GTE Is Regrouping To Concentrate Efforts In Electronic Commerce

GTE Corp. is embarking on a reorganization that it says will sharpen its focus on the financial services industry and its role in electronic commerce.

Effective Jan. 1, the telecommunications company will move its digital certification unit, GTE Cybertrust Solutions Inc., into a newly formed division, GTE Internetworking.

The move will bring GTE's Internet services-including BBN Corp., the Internet technology pioneer acquired in May for $616 million-under a single umbrella.

"We have substantially focused on the financial services community," said Peter Hussey, vice president and general manager of GTE Cybertrust. "We work with most of the large banks-and the Federal Reserve System-doing architecture and design work, professional services, and consulting."

GTE Internetworking also will provide technical assistance with network security, firewalls, and digital certificate programs.

In banking and brokerage, digital certificates are used mainly to authenticate customers seeking account access, though a single certificate may have multiple applications.

First Union Corp. uses GTE Cybertrust certificate technology in its home banking system. Mellon Bank Corp. uses the certificates for on-line securities purchases.

Wells Fargo & Co. is in a partnership with GTE that should result in one of the first commercial rollouts of certificates based on the MasterCard- Visa Secure Electronic Transaction protocol.

GTE is involved in SET pilots with banks in Taiwan, Israel, and Singapore, and with American Express Co.

In addition, it is working with the Financial Services Technology Consortium on an electronic check pilot and is involved in writing standards and processes to handle electronic checks.

Thomas Carty, vice president of business development and marketing for GTE Cybertrust, said the Internetworking unit is eager to form new relationships with companies providing software and services to the financial community.

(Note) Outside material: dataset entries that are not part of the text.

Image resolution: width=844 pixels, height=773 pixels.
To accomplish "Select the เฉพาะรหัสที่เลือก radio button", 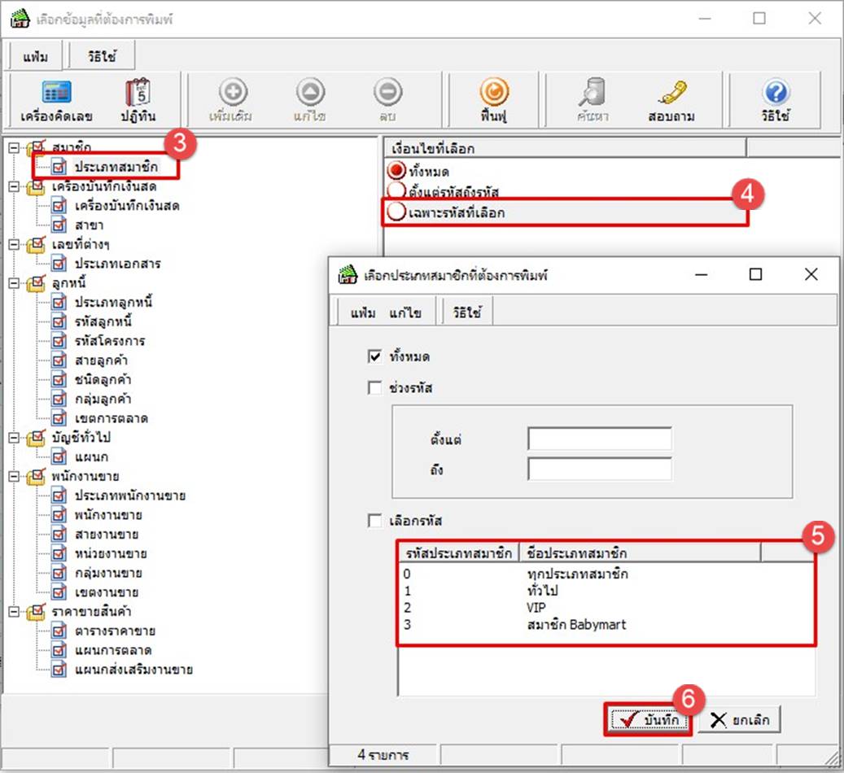I will pos(396,213).
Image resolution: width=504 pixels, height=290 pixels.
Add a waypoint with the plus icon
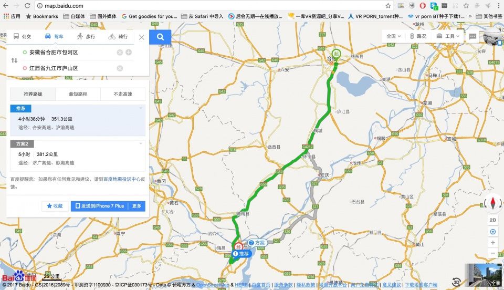pos(129,52)
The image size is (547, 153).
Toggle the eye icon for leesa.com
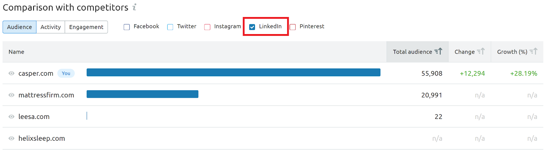coord(11,117)
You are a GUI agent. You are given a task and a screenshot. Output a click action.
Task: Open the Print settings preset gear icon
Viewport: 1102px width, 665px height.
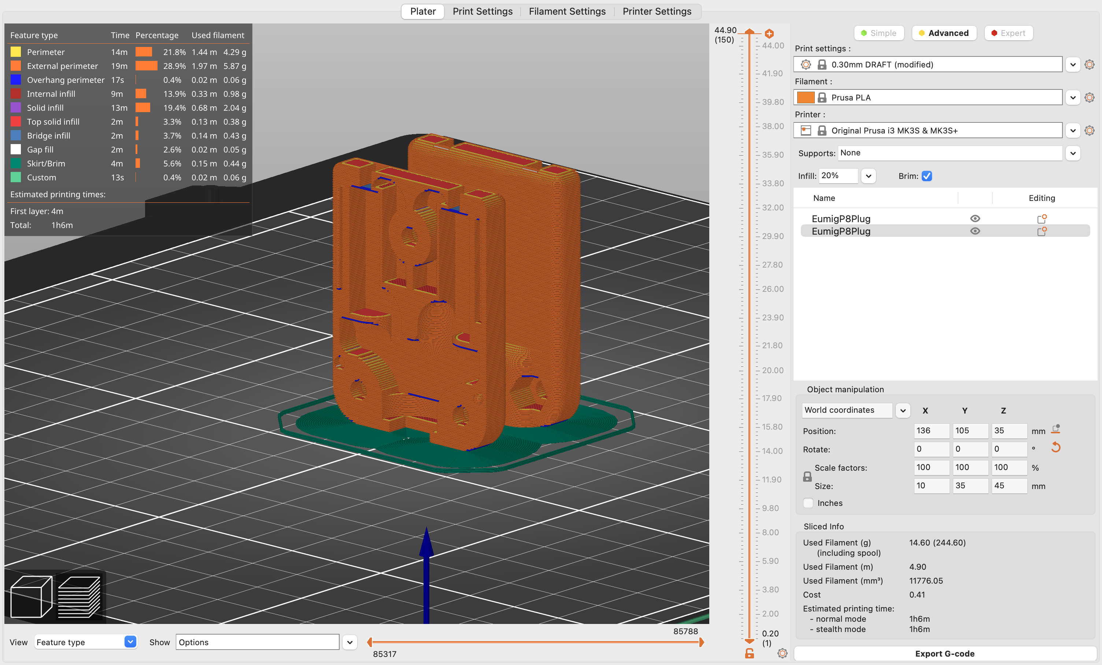click(x=1089, y=64)
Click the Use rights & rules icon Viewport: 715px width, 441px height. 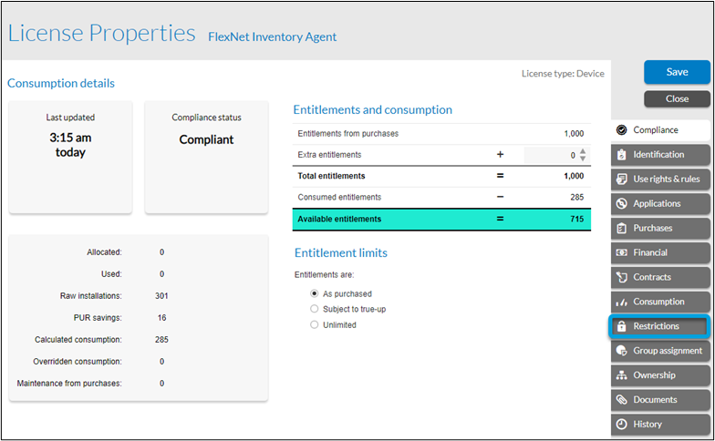pyautogui.click(x=622, y=179)
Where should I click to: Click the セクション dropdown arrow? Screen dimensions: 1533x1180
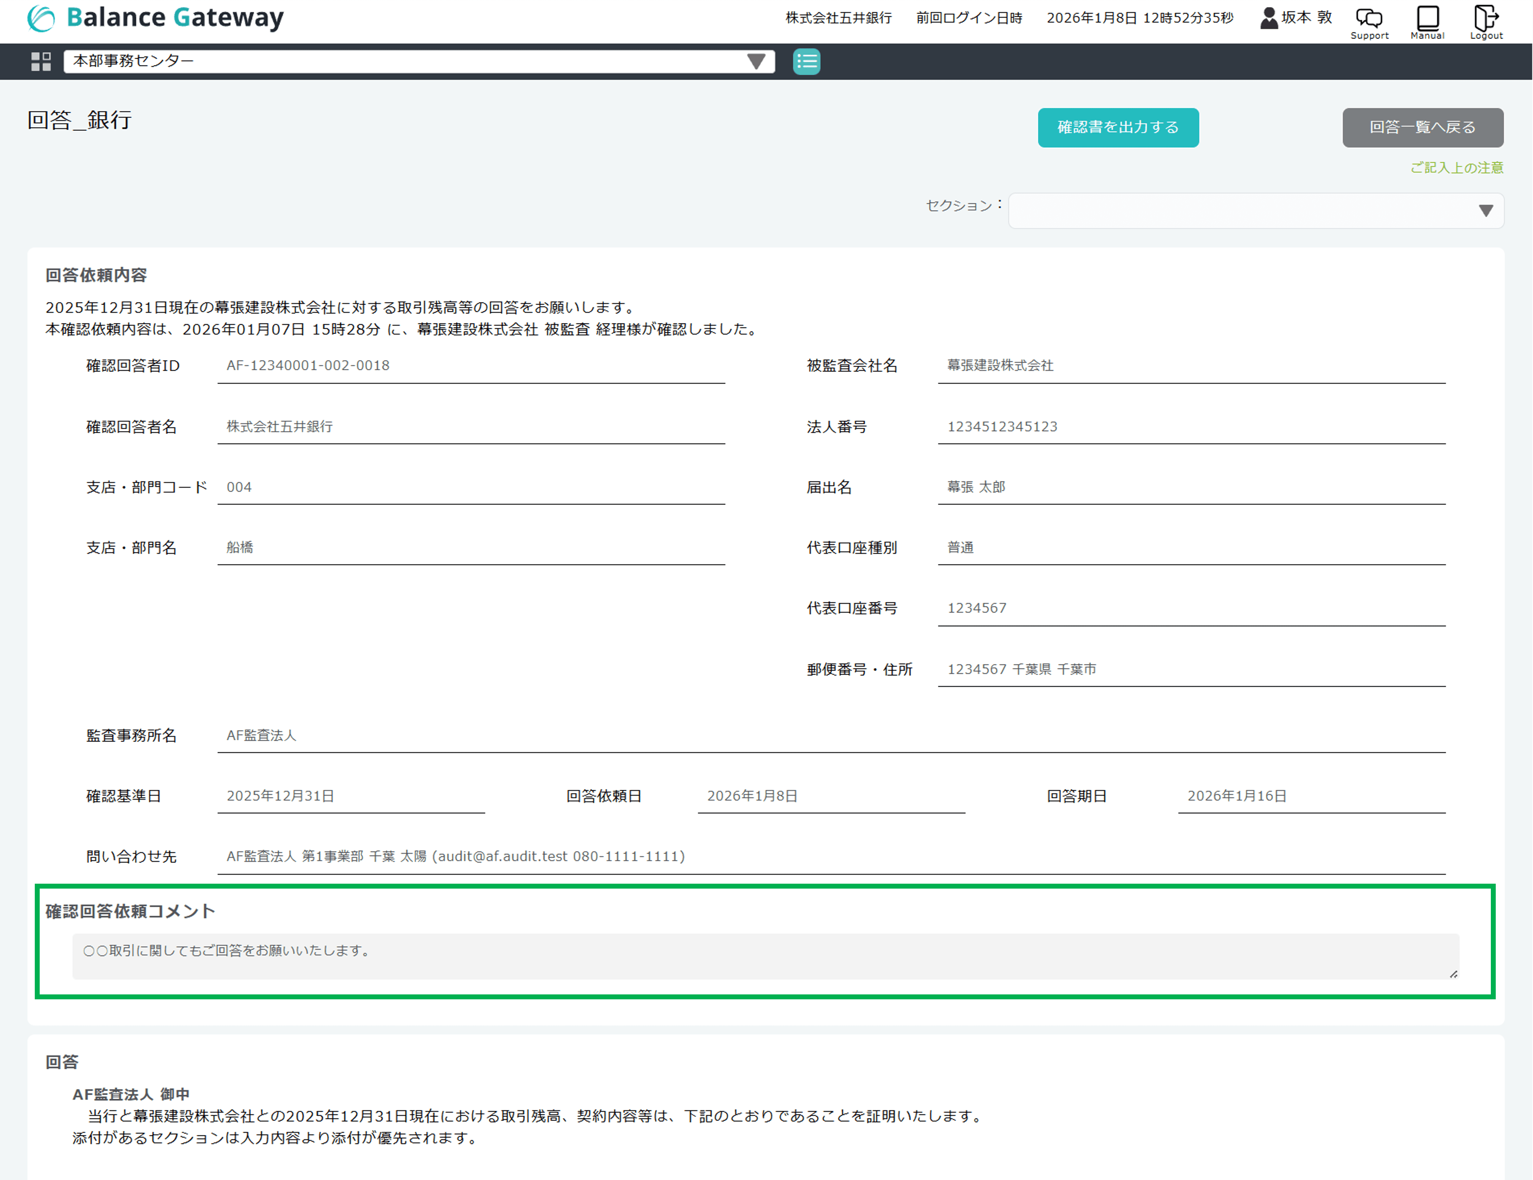click(x=1485, y=211)
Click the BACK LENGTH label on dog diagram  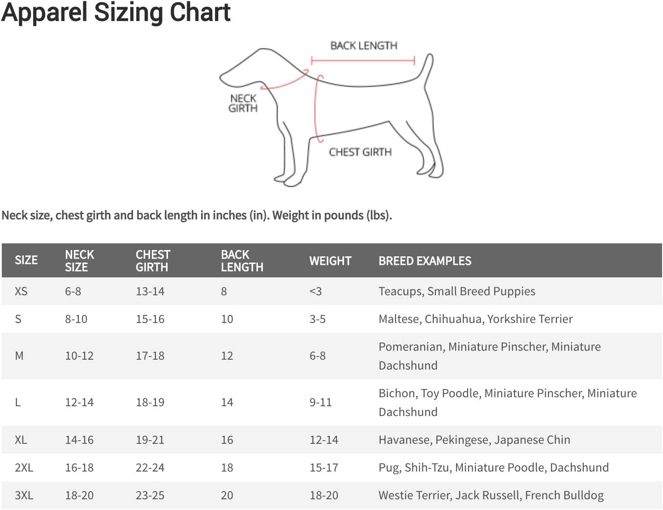[363, 46]
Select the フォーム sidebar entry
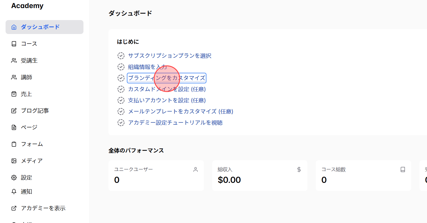This screenshot has height=223, width=427. (x=31, y=144)
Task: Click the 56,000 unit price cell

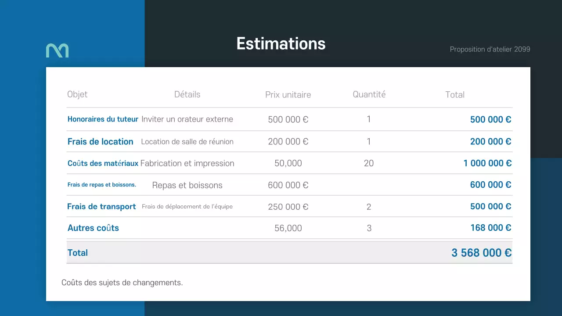Action: click(288, 228)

"We'll do all the (digital security) work," he said. "We'll create, issue, distribute, manage validity periods, and if the certificate is compromised, we'll put the person on the recovery list."

GTE Cybertrust handles all elements of the certification process except the decisions left to the on-line service provider: Who should get the certificates and if they should be revoked.

The Cybertrust division, based in Needham, Mass., has about 120 employees and accounts for $5 million of GTE's $21 billion of annual revenue. Cybertrust expects its revenue to at least double in 1998.

The combination of Cybertrust with BBN and Genuity Inc., a Web hosting service, in GTE Internetworking will result in a 2,800-employee group with headquarters in Irving, Tex., and an operations center in Cambridge, Mass.

"On the product side, we're beginning to compete more and more with Entrust (Technologies Inc.)," said Mr. Carty. He added that Verisign Inc. and International Business Machines Corp. also are competitors.

He expects the electronic commerce market to revolve around three types of payments: business to business, business to consumer, and consumer to consumer.

Though the market for certificates is still small, Mr. Carty sees some growth in 1998 and a more rapid expansion in 1999.

"Financial institutions will be the first to adopt," he said. "Retail banks and brokerages will use the technology bank-to-bank and for buyer-to- supplier networks."

He does not discount the possibility that large banks could become their own certification authorities and offer such services to community banks, thereby cutting companies like GTE out of the loop.

Second-tier banks, however, are likely to outsource, and GTE, Verisign, and Entrust will be in position to provide the service and support bank- branded certificates if desired.

Since its formal launch Sept. 2, GTE Internetworking has received a $1.5 billion investment from GTE Corp., part of it the result of a GTE alliance with Cisco Systems Inc. It has also been aligning the business units and adding new services.

"We are in a rapid growth phase," said Mr. Hussey.